BEGIN

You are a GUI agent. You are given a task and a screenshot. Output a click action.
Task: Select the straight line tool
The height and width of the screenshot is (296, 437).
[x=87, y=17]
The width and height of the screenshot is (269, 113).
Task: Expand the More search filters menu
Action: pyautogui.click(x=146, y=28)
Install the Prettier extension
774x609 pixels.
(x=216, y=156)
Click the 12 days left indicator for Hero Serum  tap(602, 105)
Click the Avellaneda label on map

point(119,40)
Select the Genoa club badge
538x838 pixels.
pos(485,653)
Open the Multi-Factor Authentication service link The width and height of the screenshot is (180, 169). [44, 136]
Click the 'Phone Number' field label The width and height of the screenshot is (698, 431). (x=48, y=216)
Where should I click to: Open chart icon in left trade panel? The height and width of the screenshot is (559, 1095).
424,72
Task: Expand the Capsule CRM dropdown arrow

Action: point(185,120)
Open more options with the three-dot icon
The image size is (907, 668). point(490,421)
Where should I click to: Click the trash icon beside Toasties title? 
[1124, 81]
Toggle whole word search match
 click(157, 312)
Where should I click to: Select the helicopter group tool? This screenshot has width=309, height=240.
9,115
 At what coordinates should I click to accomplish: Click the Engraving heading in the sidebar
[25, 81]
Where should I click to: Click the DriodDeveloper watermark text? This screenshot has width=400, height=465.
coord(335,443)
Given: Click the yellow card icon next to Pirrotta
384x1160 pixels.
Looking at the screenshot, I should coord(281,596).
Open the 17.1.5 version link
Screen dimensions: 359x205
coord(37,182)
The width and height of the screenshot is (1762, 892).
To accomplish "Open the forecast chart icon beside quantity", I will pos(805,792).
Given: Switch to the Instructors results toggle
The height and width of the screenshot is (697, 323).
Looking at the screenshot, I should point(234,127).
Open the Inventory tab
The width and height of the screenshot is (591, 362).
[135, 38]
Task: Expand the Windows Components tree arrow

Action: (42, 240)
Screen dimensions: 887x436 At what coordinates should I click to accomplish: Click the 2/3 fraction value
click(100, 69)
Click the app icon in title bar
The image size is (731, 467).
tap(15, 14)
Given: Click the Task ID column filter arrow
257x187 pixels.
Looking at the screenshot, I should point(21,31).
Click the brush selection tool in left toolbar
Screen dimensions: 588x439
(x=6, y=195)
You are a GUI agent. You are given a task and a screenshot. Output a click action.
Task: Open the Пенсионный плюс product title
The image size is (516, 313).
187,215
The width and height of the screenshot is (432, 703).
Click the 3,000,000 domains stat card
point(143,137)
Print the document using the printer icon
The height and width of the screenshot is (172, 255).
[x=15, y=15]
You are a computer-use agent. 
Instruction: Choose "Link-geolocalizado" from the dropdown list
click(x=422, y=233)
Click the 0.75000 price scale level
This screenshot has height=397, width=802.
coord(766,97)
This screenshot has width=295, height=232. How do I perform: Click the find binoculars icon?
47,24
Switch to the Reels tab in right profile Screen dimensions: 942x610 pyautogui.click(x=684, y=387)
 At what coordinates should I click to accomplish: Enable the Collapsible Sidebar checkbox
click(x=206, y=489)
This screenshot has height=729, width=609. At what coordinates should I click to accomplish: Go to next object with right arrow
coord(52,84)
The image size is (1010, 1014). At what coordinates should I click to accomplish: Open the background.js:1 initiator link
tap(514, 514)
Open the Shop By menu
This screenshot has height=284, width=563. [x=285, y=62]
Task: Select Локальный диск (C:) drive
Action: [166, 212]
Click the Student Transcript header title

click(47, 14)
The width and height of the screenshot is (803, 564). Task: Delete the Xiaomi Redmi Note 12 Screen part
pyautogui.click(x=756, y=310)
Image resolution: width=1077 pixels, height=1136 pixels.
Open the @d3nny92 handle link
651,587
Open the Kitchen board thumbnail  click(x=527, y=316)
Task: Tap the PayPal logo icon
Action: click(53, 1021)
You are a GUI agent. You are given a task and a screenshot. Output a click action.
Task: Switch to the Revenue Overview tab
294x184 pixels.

END

### Exercise goal
Exactly those lines that run from the start of the listing to the line containing "Open the Inventory tab" should be output, and no others.

### Result for this exercise
You are a GUI agent. You are given a task and a screenshot. Output a click action.
Task: Select the straight line tool
The height and width of the screenshot is (296, 437).
[x=87, y=17]
The width and height of the screenshot is (269, 113).
Task: Expand the More search filters menu
Action: pyautogui.click(x=146, y=28)
Install the Prettier extension
774x609 pixels.
(x=216, y=156)
Click the 12 days left indicator for Hero Serum  tap(602, 105)
Click the Avellaneda label on map

point(119,40)
Select the Genoa club badge
538x838 pixels.
pos(485,653)
Open the Multi-Factor Authentication service link The width and height of the screenshot is (180, 169). [44, 136]
Click the 'Phone Number' field label The width and height of the screenshot is (698, 431). (x=48, y=216)
Where should I click to: Open chart icon in left trade panel? The height and width of the screenshot is (559, 1095).
424,72
Task: Expand the Capsule CRM dropdown arrow

Action: point(185,120)
Open more options with the three-dot icon
The image size is (907, 668). point(490,421)
Where should I click to: Click the trash icon beside Toasties title? 
[1124, 81]
Toggle whole word search match
 click(157, 312)
Where should I click to: Select the helicopter group tool? This screenshot has width=309, height=240.
9,115
 At what coordinates should I click to accomplish: Click the Engraving heading in the sidebar
[25, 81]
Where should I click to: Click the DriodDeveloper watermark text? This screenshot has width=400, height=465.
coord(335,443)
Given: Click the yellow card icon next to Pirrotta
384x1160 pixels.
Looking at the screenshot, I should coord(281,596).
Open the 17.1.5 version link
Screen dimensions: 359x205
coord(37,182)
The width and height of the screenshot is (1762, 892).
To accomplish "Open the forecast chart icon beside quantity", I will pos(805,792).
Given: Switch to the Instructors results toggle
The height and width of the screenshot is (697, 323).
Looking at the screenshot, I should point(234,127).
Open the Inventory tab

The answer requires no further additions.